An intriguing result of our analyses in France was that the emergence of MenW:cc11/SA carriage may have predated the emergence of MenW:cc11/SA disease by several months. A sensitivity analysis also showed that such a scenario provided an equally good fit to the data in England, although the estimate of MenW:cc11/SA invasiveness was, in this case, lower (Additional file 1: Table S1). Furthermore, our simulation study confirmed the possibility of prolonged and silent transmission of MenW:cc11/SA carriage. These results are consistent with a “tip-of-the-iceberg” phenomenon, which has been described for other infectious diseases that cause infection (or carriage) much more frequently than disease [58]. An important practical consequence is that the absence of MenW:cc11/SA disease does not necessarily imply the absence of MenW:cc11/SA carriage, which may, in fact, already be widespread before the first case report. In a context of international spread and of multi-focal emergence of MenW:cc11/SA, these results may have implications for epidemic preparedness.

Several caveats of our analysis are worth noting. First, we parametrized our model based on the results of a meta-analysis that assessed the overall prevalence of meningococcal carriage [1] and of a clinical trial of meningococcal vaccines in university students in England [43]. Ideally, estimates of MenW carriage prevalence in every age group would be needed to more accurately parametrize our model. Specific data on MenW:cc11/SA carriage would also be needed to verify our model-based predictions of carriage prevalence. Second, it has been proposed that the genetic differences defining the UK 2013 strain—which emerged in 2013 in England—might make it more transmissible and more invasive than the original UK strain [24]. Because of the limited amount of data in England, however, we were not able to examine such differences. Nevertheless, the fact our model’s fit to data did not appreciably worsen after 2013 suggests that such differences may have been modest in England.
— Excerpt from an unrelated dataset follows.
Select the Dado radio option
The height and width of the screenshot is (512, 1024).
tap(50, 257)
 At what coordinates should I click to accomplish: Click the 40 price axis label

However, analyzing the data in other countries—such as the Netherlands [24]—where the increase of MenW disease was predominantly caused by the UK 2013 strain may shed more light on this question. Third, the lesser model fit to the most recent MenW:cc11/SA disease data in France suggests that the predictive accuracy of our model might be limited to 5–6 years. Considering the simplicity of our model, however, this forecast horizon is sizable and may still allow to predict the medium-term impact of control interventions (e.g., vaccination) in countries where MenW:cc11/SA started to emerge. Finally, we acknowledge the potential presence of unmeasured confounding factors that may also have been associated with the increase of MenW:cc11/SA in England and in France.

Conclusions

In conclusion, our study provides the first estimates of the transmissibility and of the pathogenicity of MenW:cc11/SA. Such estimates may be useful to anticipate changes in the epidemiology of MenW and to adapt vaccination strategies. Our results also point to silent, prolonged transmission of MenW:cc11/SA carriage, with potentially important implications for epidemic preparedness.